Les discussions entre la direction de GM Europe et le comité d'entreprise européen ont pour but de voir "comment peuvent être évitées les suppressions d'emplois et les fermetures d'usines". Ce, alors que General Motors souhaite générer plus d'un milliard d'euros d'économies en Europe, grâce à des suppressions de postes.
La direction est aussi "prête à négocier sur des partenariats et des participations de tiers", si "cela fait sens pour le succès durable de GME et d'Opel". Cette marque allemande est particulièrement sous les feux des projecteurs.
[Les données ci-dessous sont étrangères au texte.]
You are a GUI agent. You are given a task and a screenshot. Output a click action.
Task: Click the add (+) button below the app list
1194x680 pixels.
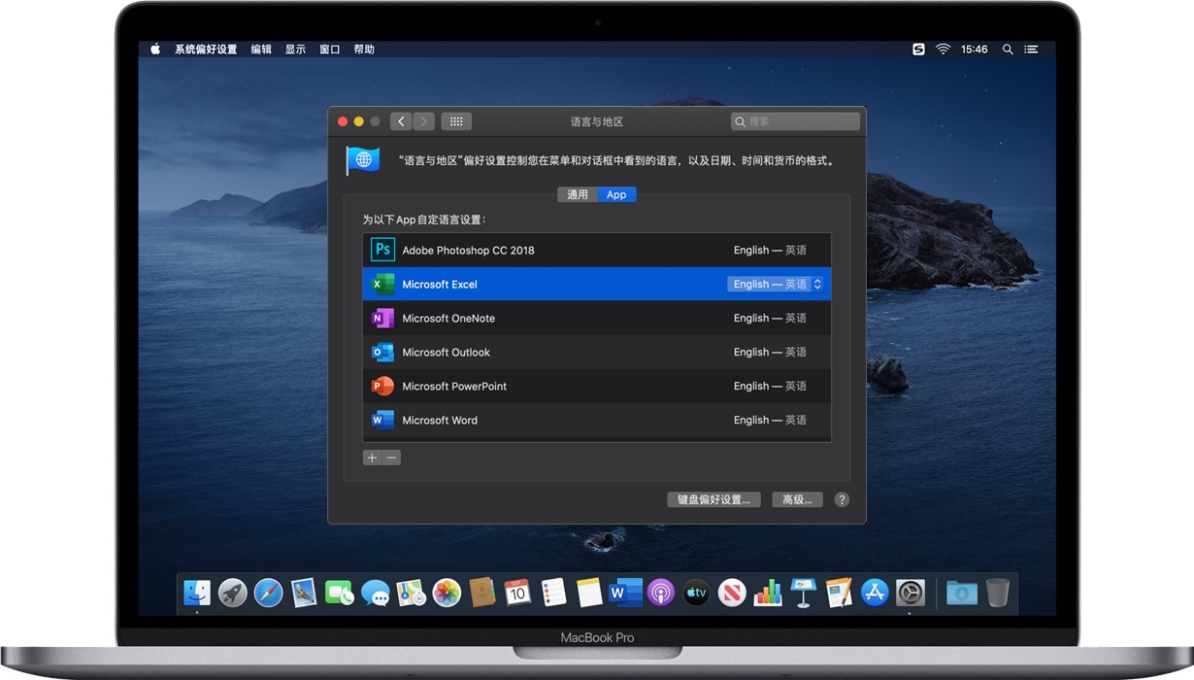(x=371, y=457)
Opel emploie plus de 26.000 salariés en Allemagne. Et pour sauver Opel, le gouvernement allemand pourrait accorder des des prêts et envisagerait même une prise de participation dans son capital pour lui éviter la faillite. A charge ensuite au gouvernement de lui trouver un partenaire industriel.
Dans tous les cas, Berlin attend toujours de la part de GM un "concept viable" comme l'a encore rappelé un porte-parole du gouvernement mercredi. "Je souhaite une discussion avec les chefs de gouvernement des Etats régionaux concernés et la direction de General Motors Europe et d'Opel, dès que le concept annoncé la semaine prochaine par le groupe sera à disposition", a de son côté réagi Karl-Theodor zu Guttenberg, le ministre de l'Economie, dans un communiqué.